Field mint – field mint

Perennial herbaceous plant of the labiumaceae family. The stem is ascending or erect, branched, bare or pubescent, 15-60 cm high. The leaves are opposite, simple, ovate or elongated-elliptic, hairy, saw-toothed, acute, short-petioled at the top; the upper ones are sitting. The flowers are zygomorphic, small, purple or pinkish-purple, in dense spreading rings. The fruit is a nut. Blooms in June – August.

Spread. It grows on the shores of reservoirs, in floodplain forests and meadows throughout Ukraine (rarely in the Crimea).

Procurement and storage . Leaves collected at the beginning of flowering of the plant are used. The entire aerial part is cut off, then the leaves are cut off, spread out in a thin layer and dried. Store in a tightly closed container. The shelf life is 2 years.

The plant is unofficial .

Chemical composition . The leaves contain essential oil, hesperidin, rhamnose, glucose, betaine, carotene, etc. The composition of the essential oil includes menthol.

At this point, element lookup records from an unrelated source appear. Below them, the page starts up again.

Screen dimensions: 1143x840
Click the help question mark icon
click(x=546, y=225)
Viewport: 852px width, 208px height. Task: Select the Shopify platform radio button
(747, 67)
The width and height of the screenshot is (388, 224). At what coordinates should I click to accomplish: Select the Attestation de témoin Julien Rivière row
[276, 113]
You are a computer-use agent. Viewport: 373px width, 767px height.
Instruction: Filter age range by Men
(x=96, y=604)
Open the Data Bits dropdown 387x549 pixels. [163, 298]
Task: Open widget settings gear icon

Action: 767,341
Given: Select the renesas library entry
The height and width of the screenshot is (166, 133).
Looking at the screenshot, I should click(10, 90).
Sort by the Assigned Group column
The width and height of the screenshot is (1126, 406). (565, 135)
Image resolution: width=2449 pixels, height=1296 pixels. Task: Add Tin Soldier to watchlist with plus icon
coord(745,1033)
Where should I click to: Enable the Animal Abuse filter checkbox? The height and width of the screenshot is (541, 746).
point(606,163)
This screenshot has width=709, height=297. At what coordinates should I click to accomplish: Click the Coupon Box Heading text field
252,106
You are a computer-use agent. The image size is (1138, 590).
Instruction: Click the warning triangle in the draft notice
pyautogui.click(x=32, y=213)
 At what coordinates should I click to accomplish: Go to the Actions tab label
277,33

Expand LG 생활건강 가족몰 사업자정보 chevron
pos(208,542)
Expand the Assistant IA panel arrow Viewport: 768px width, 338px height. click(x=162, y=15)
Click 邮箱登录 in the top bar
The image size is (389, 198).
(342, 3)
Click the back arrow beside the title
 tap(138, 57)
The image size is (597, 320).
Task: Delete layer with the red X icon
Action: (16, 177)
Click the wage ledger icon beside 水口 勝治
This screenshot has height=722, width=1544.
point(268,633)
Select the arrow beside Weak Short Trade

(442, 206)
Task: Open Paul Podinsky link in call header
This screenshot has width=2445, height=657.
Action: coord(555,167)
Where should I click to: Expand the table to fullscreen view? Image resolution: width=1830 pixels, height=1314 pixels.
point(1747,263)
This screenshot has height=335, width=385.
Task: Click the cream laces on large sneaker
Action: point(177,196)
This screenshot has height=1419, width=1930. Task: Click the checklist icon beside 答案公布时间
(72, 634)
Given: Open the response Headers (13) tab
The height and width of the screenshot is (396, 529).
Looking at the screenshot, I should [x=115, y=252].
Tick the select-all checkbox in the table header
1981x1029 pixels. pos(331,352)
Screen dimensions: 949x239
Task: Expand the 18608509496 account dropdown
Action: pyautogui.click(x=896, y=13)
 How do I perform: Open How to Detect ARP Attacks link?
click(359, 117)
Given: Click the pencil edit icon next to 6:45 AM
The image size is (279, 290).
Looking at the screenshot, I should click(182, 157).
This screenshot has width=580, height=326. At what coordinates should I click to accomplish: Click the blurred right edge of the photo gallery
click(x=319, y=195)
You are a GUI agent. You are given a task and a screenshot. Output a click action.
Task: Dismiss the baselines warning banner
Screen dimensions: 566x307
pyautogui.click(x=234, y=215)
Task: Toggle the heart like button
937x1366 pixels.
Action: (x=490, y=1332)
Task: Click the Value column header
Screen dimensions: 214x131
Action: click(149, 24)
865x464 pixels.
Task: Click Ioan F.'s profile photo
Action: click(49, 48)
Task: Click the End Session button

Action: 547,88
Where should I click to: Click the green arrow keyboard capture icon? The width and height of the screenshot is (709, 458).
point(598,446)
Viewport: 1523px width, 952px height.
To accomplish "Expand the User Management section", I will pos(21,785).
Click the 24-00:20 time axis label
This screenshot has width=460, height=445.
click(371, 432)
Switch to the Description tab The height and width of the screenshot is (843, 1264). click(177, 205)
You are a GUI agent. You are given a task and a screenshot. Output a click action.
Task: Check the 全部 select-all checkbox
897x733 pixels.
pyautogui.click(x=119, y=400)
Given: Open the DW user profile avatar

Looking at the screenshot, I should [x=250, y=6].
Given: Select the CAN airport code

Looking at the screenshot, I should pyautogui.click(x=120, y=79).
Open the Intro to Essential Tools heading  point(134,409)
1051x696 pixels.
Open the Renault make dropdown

Pharmacological properties and use . Field mint preparations have antispasmodic, analgesic and antiseptic properties. Infusion of leaves is used in traditional medicine as a sedative, anticonvulsant, diaphoretic and diuretic, for colds, nausea, stomachaches and diarrhea, to improve appetite, and topically for itching.

Medicinal forms and applications. Internally – infusion of leaves (1 tablespoon of raw material per 200 ml of boiling water, infuse for 20 minutes, strain) 1/2-1 cup 3 times a day for 15 minutes. before eating

Externally , oil (a 10% tincture of field mint leaves is mixed in equal amounts with Provencal or sunflower oil and the alcohol is evaporated in a water bath) for the treatment of wounds and erosions of the cervix.